▼

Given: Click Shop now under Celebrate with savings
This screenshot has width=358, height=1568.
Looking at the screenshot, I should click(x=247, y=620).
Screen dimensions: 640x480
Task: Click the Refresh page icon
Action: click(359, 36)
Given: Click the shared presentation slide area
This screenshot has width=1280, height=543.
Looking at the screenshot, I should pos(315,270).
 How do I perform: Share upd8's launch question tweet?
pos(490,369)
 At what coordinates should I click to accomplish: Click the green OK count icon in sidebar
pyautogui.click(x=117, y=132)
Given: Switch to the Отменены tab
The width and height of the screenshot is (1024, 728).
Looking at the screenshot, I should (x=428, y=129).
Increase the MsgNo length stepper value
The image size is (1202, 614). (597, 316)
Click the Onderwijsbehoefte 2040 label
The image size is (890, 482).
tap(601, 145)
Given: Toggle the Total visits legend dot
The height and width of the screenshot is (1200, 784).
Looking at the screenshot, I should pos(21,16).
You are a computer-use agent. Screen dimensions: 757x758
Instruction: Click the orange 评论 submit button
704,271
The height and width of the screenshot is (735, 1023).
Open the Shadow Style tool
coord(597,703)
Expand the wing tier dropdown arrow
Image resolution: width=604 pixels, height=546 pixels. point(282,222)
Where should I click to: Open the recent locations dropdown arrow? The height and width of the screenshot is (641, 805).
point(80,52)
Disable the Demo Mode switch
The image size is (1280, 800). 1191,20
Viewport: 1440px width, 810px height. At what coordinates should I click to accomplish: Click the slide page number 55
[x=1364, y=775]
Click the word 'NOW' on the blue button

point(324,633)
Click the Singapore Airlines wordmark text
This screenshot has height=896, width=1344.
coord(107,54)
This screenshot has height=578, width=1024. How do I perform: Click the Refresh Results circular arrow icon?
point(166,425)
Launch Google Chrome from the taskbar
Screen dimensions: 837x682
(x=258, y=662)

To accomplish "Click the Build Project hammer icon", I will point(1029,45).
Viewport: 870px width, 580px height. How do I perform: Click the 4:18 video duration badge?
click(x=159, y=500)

▲

YOUR INSTRUCTIONS
Return each line from the entries above that includes "Given".

RESULT FOR THIS TASK
Given: Click Shop now under Celebrate with savings
Given: Click the shared presentation slide area
Given: Switch to the Отменены tab
Given: Toggle the Total visits legend dot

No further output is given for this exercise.